Continue the product description of the replica Colt .45 revolver below, picking up right after its last sentence.
═══ Excerpt provided ═══
There was no doubt that the Colt Single Action Army revolver was the most popular gun in the west. Dubbed The Peacemaker, the gun was used through history by everyone from General Custard to General George S Patton. Powerful, great looking and accurate, the Colt .45 was also the choice of cowboys and bandits across the country (and the world).
This handsome pistol is an excellent replica of a Colt .45 six-shooter pistol (available in Cowboy quickdraw (4 inch barrel) or Cavalry long-barrel (7 inch barrel) style). It captures the essence of the Peacemaker, with no-nonsense steel and wood and fully workable hardware (non-firing though).
The pistol can't actually fire, but you can cock the trigger to half or full and release it by squeezing the trigger. The cylinder actually turns when pull the trigger, like a real six shooter, moving to the next shell in line. You reload the gun by sliding a loading gate to the side, revealing one of the chambers. Slide a bullet in place (you can buy mock bullets down below or on the fake bullet page here) and move to the next cylinder. When you've fired off five or six rounds, just open the loading gate again and use the functional shell ejector rod to pop the casings out and load em up again.
These revolver reproductions are made of the highest quality parts, in Spain. Their size, weight and design are identical in every way to the original Colt single-action six-shooters of 1873. We can't tell you how much fun it is to hold one (well we could, but you wouldn't believe us until you tried one). We have several Strongblade employees who aren't really that into Western stuff or at least they weren't until they got their hands on these Western six shooters. There's something so addictive about these guns; you really can't put them down (no, really. We coat them with superglue before sending them out) (editor's note: no we don't). Adding a holster to the mix ensures regression to your childhood you'll hold shootouts regularly around your home or office. And when they're not on your hip, they make fantastic display pieces.
═══ Given data ═══
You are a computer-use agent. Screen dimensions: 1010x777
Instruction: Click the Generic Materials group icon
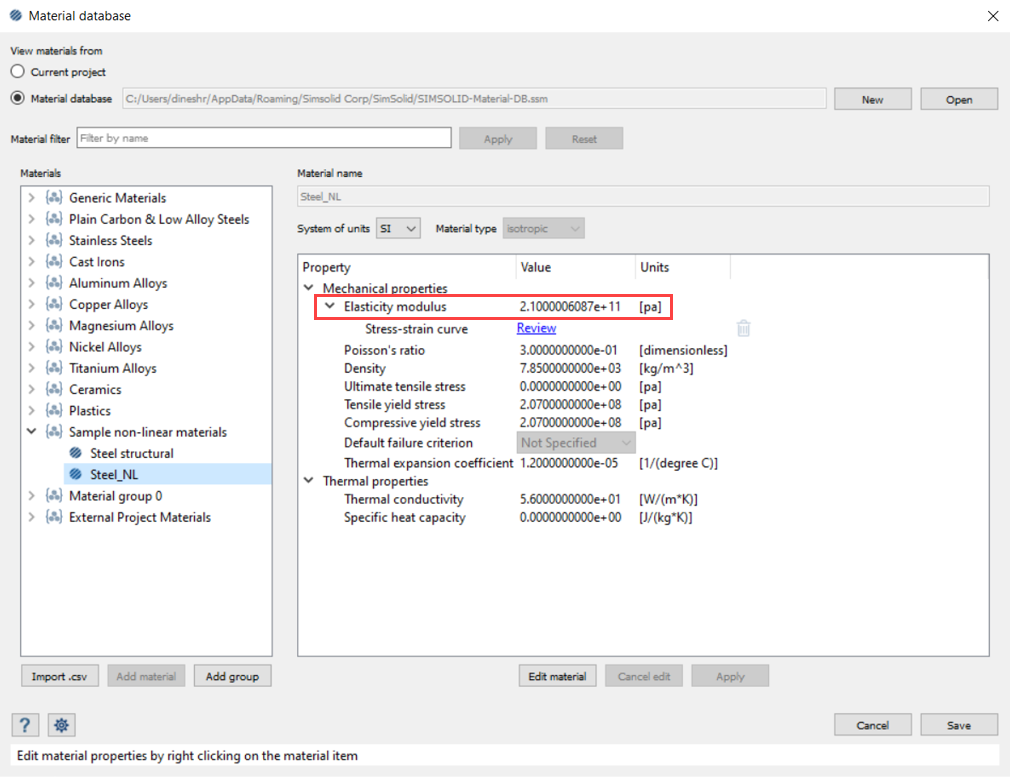(54, 198)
═══
◆ **Result for this task**
The Single Action Six-Shooter from Colt was one of the most famous revolvers in the history of revolvers. It wasn't the easiest gun in the world to reload, but at the time, it was probably the most powerful gun around. A favorite among gunslingers, outlaws, marshals and soldiers alike, the gun could make big holes in people and inanimate objects alike. The gun, released by Colt in 1873, was actually so popular that the U.S. Cavalry adopted it as the gun of choice (and a man in Wyoming tried to adopt one in lieu of a son, but the Wyoming Attorney general rules that guns could not be adopted (although they apparently can become your spouse. Ever heard of a shotgun wedding? Okay, so that's not entirely accurate. But then, neither are shotguns). Known as the Single Army Action Revolver after being adopted by the military, this gun has had a long and distinguished history.
Colt, knowing the gun was going to be used by cavalry as well as regular gun owners, put the loading gate and shell ejector on the right side of the gun. This, ostensibly, was to allow a man on horseback to be able to load the gun, using his left hand to hold the gun and reins and his right to load the actual shells into the gun (and using his left foot to scratch his horse behind the ear). The gun was usually not loaded with a full six rounds. One chamber was left empty and lined up with the hammer to keep the gun from accidentally firing a round when it was jolted or dropped.
The gun used a simple technique to fire. You would pull back the hammer to the cocked position (which, in my college days, meant laying back against the couch with mouth half open and an empty bottle of vodka in hand). When the trigger was squeezed, the hammer would lash downwards, striking the expose bullet in one of the chambers of the cylinder. Pulling the trigger creates a single action, the hammer coming down, thus the term single action. Squeezing the trigger on more modern pistols and revolvers causes the hammer to draw back and then snap forward again, making them double-action pistols.
Owners of the these single action six shooters varied, but a common theme among those who could afford it was engraving or other customization. There are tens of thousands of engraved Colt six-shooters in circulation, each customized to their owner's particular preference.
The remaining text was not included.